И все же рождения внука дождалась, дотянула. Простилась с этим миром успокоенной за дочь. Антонина вскоре забрала Нику с младенцем к себе «на солнышко». Игорь продолжал регулярно получать зарплату и «на семью». Большую часть он отвозил матери. Та, любовно пересчитав, закатывала очередную порцию в стеклянную банку. Это была ее с Игорьком тайна, о которой Никочке знать не следовало: у нее и так папочка богатый, а это Игорьковы кровные. Внука она любила, как не любить. Но был он не их породы, не в Игорька. Сердце ее по-прежнему больше всего томилось о сыне.

Ника, отсидев на природе, вернулась в Москву, оставив малыша на попечение бабушки. Она больше не сбегала, хотя свободу ее не ограничивали. Отец придумал ей дело: раскручивал из нее звезду, снимал клипы.

Супружеская жизнь молодой четы протекала безмятежно. Они друг другу не мешали. Приспособились в трудных условиях. Игорь пытался учиться, без рвения, не понимая, зачем теперь-то ему все это нужно. У матери на огороде, под крыльцом и под бочонками с дождевой водой было позакопано кладов на много лет спокойной деревенской жизни. И все же кое-как тянул, мало ли что. Отказываться от подарков фортуны было страшновато.

И еще он скучал. Чем больше проходило времени, тем сильнее помнил он Тошу. Все-все о ней, даже то, что она о себе не знала. Как спит на боку и обнимает саму себя, защищаясь от кого-то во сне. Как кричала однажды спросонок: «Help!» Не «помогите», а именно «Help!» почему-то. Как она стоит со своей скрипкой и покачивается в такт, переступает, словно танцует, ногой притоптывает. Как в первый их раз стыдилась сказать, что девушка, просила: «Осторожней, пожалуйста», а он думал, что это страх забеременеть, и сам боялся ужасно. Не дни и события помнил он, а все вместе, все, что тогда было счастьем, а потом почему-то разрушилось, распалось. Он внутри не рвал с ней. Она была. Иногда ближе, иногда дальше. Оказывается, если любил человека, любовь эта никуда не девается, остается с ним навсегда. Живет по-своему, гнать не имеет смысла.

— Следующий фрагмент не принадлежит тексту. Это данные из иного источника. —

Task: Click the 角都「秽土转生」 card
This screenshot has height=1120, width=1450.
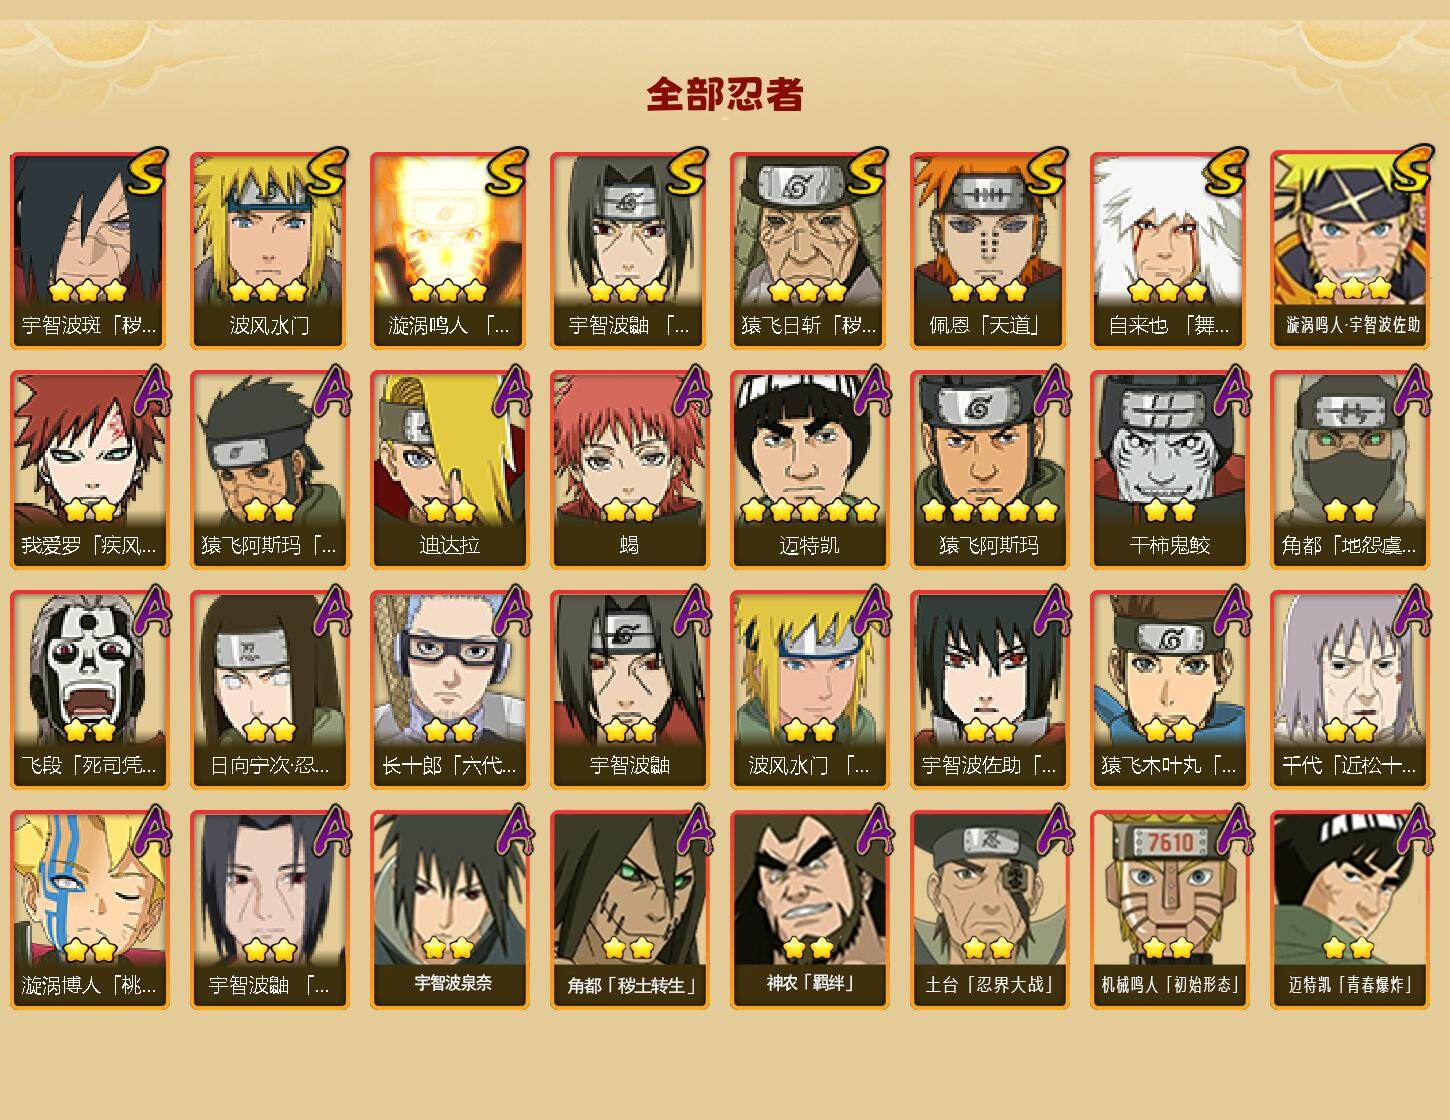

С Никой они часто появлялись вместе. Ему по долгу службы положено – так он себе объяснял. «Вместе весело шагать по просторам». Привык думать о Нике – «жена». Привык, что она представляет его «муж».


Ему и в голову не приходило, что он увидит их вместе. Тошу никогда не тянуло клубиться. Издалека, среди безликой толпы, взгляд выхватил – как ярко высвечивались они в общей массовке – Нику и Тошу, с улыбками на лицах ведущих неслышный диалог. Он продрался поближе и притаился в нише, надеясь, что Тоша его не заметила. Он не был готов к встрече с ней. Не сейчас, не рядом с Никой.

Жадно прислушивался. Она совсем не изменилась, разве что похудела еще чуть-чуть. И улыбка немножко другая. У нее наверняка все хорошо. И нечего ей мешать жить. Но смотреть и слушать ведь не запрещено. Интересно, о чем это они толкуют, как давние знакомые. Сквозь грохот музыки доносились отдельные слова.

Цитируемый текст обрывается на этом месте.